03/07/2014 10:24 BST | Updated 03/07/2014 10:59 BST

Ed Miliband Tries To Woo Business Leaders

Stefan Rousseau/PA Wire
File photo dated 01/05/2014 of Labour leader Ed Miliband, as Labour will establish an independent National Infrastructure Commission if it returns to power, with the aim of ending a culture of "chronic short-termism" which Ed Miliband believes has left the UK lagging behind in areas like power generation, communications and transport links.

Ed Miliband has stepped up Labour's efforts to woo business support by setting out his vision of a policy platform designed to deliver "inclusive prosperity" for Britain.

Speaking to a business audience in London, the Labour leader promised a National Infrastructure Commission to improve decision-making on major projects, "gold standard" vocational qualifications to provide business with well-trained staff, secure funding for science and innovation and reform of the banking and energy markets to help small companies.

Miliband's pitch came amid continued reports of behind-the-scenes wrangling over Labour's programme for next year's general election, with policy chief Jon Cruddas reported to have said that the leader has not "reconciled" different camps within the party.

The Labour leader won applause from business people at the Policy Network conference by rejecting a call from the party's biggest financial backer - the trade union Unite - to match the Conservative promise of an in/out referendum on Britain's EU membership after the 2015 poll.

"I am absolutely convinced that our future lies in the EU," said Miliband, adding: "I am not going to follow others in saying that we should commit to spending the next three years focusing on an EU referendum in 2017... It is not the priority for the country."

He took a swipe at David Cameron - who was last week overwhelmingly defeated in his bid to prevent Jean-Claude Juncker being chosen president of the European Commission - by saying Britain could secure EU reform "by building alliances, not burning them".

Labour has made a concerted bid over recent weeks to shake off the "anti-business" tag attached to it by opponents, adopting proposals for the devolution of £30 billion of spending to local authorities to promote regional growth, and accepting the recommendation of former Olympics supremo Sir John Armitt for a National Infrastructure Commission to identify major projects in areas like power generation, transport, flood defences and communications which the UK will need over the coming 25-30 years to remain internationally competitive.

Sir John - who today published draft legislation to establish the Commission - said in a report for Labour last year that it would "make the current tendency for policy drift more difficult to sustain and mean that when a Government does change course, this is only done on the basis of sound evidence".

Miliband said: "I am calling on the other political parties to join us in accepting his recommendation. Because agreement is vital to delivering the long-term infrastructure we need."

The Labour leader sought to allay fears of a tax-and-spend splurge if he wins power by insisting that his approach will involve "big reforms, not big spending".

He took on critics who argue that his warnings of a "cost-of-living crisis" facing British households are losing their force as recovery takes hold, insisting that the recession had revealed fundamental problems in the economy which successive governments had failed to tackle over recent decades.

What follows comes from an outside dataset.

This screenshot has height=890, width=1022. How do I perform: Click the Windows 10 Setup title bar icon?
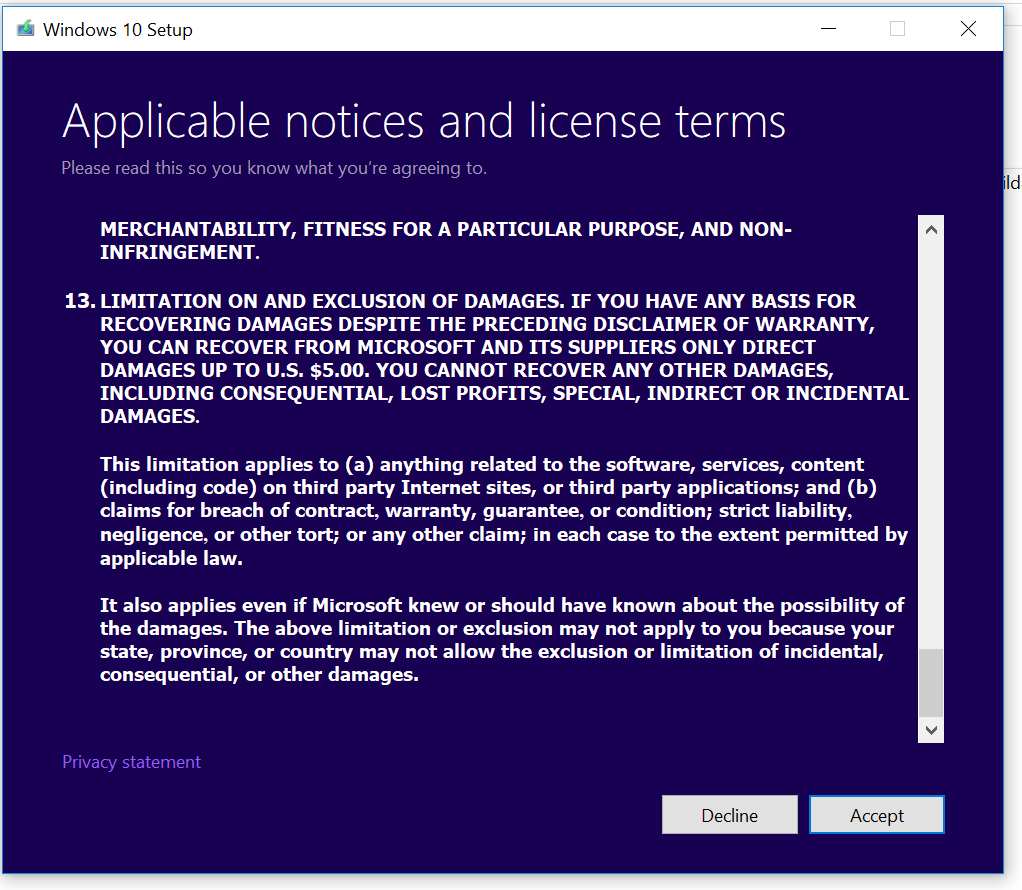[x=25, y=29]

"The causes of the discontent we see now began before the recession, and solutions won't come from recovery alone," he said.

"The challenge we face is to tackle these long-standing, deep-seated problems. That is the central mission I see for the Government I want to lead in 10 months' time.

"So we can build a prosperity, in which all can share fairly, right across Britain. To create the high-paying, high-skilled jobs that are central to improving the condition of Britain."

He told his audience: "The only way we can realise this mission is through your success. The great, dynamic businesses of our country, creating the jobs and making the profits, competing... in the race to the top for high wages and high skills, not a race to the bottom, addressing the long-standing productivity and competitiveness challenges facing our country. So we can pay our way in the world.

"My argument too is we will succeed in this race not by carrying on as we are, or with big spending by Government, but with big reform - reform of the way Government works and reform of the way markets work too."

Miliband acknowledged that much of the business community feels politicians show "insufficient appreciation" for what they do for the country, and conceded that Labour would inevitably have "differences" with them on policy.

But he added: "There is no way for our country to succeed without you - businesses big and small - succeeding."